Text provided:
# # # #
Curious Bill as to what would be your Top 10 list of copywriting books of all time?

8 Jim Rowe October 2, 2009 at 5:38 pm

I can’t look in a paper or magazine without laughing at all the waisted money on bad ads. My logo is so small but my offers are huge.

Jim Rowe
Wing Central’s Roadhouse Grill

9 Stage Hypnotist Simone October 2, 2009 at 6:47 pm

90% or better of most ads that make print ….um, well, no nice way to say this…

S U C K !!!

I went to college and got a Marketining Degree to teach my instructors what they didn’t know about marketing, because I had been studying swipe files since the age of 13, and needed to teach, not learn.

That’s a little not true.

Later I got another degree in Organizational Development from a Top 30 University, and caused a ruckus when I got the Professor who taught a class in Persuasion and Influence FIRED for falsely persuading my class. You can google Simone Regis University Polarization Persuasion to find the full story. The point is this. I will argue 9 out 10 times that your print ads suck.

That same university, my own, is now promoting with a new angle, “Be Influential” Hmmm, I wonder where they got that idea?

Stage Hypnotist Simone,
Las Vegas

Stage Hy

10 Rob Anspach October 3, 2009 at 7:42 pm

my mother in law (age 64) went back to college and took a marketing class… she asked the professor if she could bring me along one day to speak… well I almost got thrown out of the class for dispelling all the crap that college marketing teaches… when I was done I had the students saying yeah that makes sense – and the teacher was miffed, upset and frustrated that he spent years teaching this crap and still didnt know a thing about effective marketing, headlines or emotional direct response…

11 Stage Hypnotist Simone October 3, 2009 at 7:48 pm

Do this: Google my name and Regis University and Polarization Persuasion to see the 8 page article I wrote. The Persuasion Teacher in my last class was fired as a result of my no-bull only truth attitude. I am a deception detective and I called her out for her BS, and then I demanded that she deliver content to the 8 or so students in the class paying $20,000 in tuition for content, not BULL. I recorded everything and it got her fired. She’ll never teach again. It was really, really amazing. People are falsely persuaded and lied to by people who want to hurt them. It’s going to stop and I’m the solution. Love your stories and posts.

Stage Hypnotist Simone

12 Rob Anspach October 4, 2009 at 10:28 am

“With great power comes great responsibility!” – this advice is for all… not just advice Uncle Ben gave Peter Parker (aka Spiderman).

Our ability and responsibility to our clientele, to any audience, is to educate, persuade and offer advice… this kind of power shouldn’t be used to bully or get people fired.

Take time to show the person what could be accomplished by trying a different approach (direct repsonse marketing, social media marketing, etc) instead of using institutional marketing. Explain your position. But don’t insult them or get them fired.
# # # #
Data shown:
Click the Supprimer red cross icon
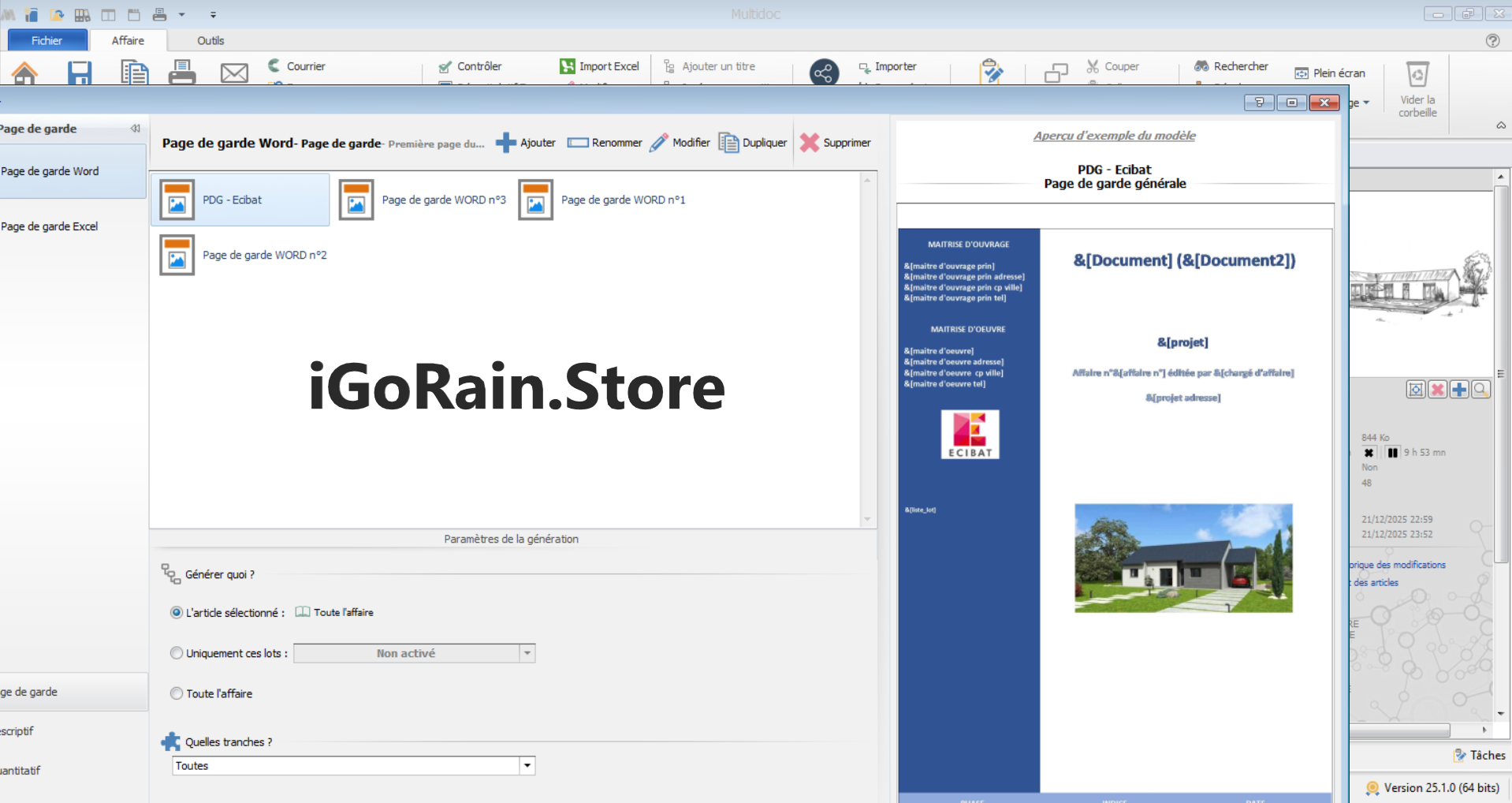 809,143
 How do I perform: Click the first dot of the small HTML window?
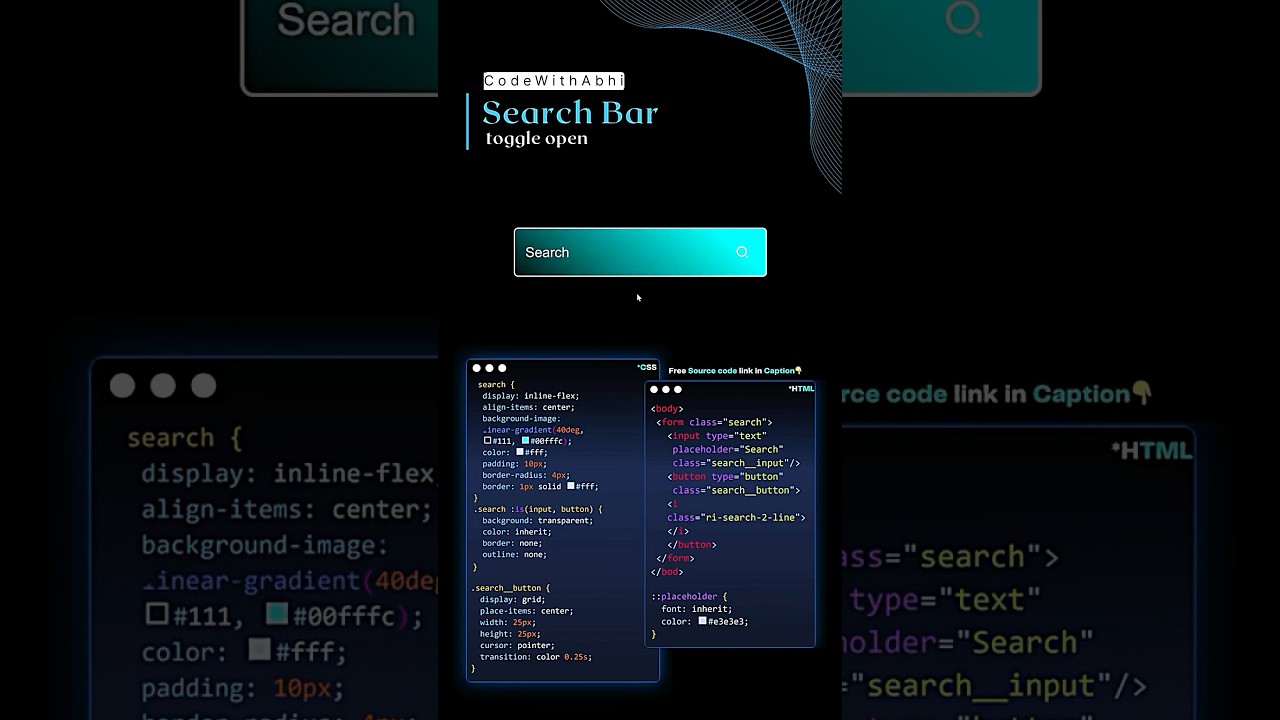pyautogui.click(x=654, y=390)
# # # #
Work to complete: For each statement, say yes or no on whether the comment thread agrees with it, and quote the words from the thread that decide it. (a) Rob Anspach's mother-in-law was 64 when she went back to college. (b) Stage Hypnotist Simone says a recording got the persuasion teacher fired. (c) Jim Rowe says his logo is large. You won't need the lines for this.

Exercise response:
(a) Yes: "my mother in law (age 64) went back to college"
(b) Yes: "I recorded everything and it got her fired."
(c) No: "My logo is so small but my offers are huge."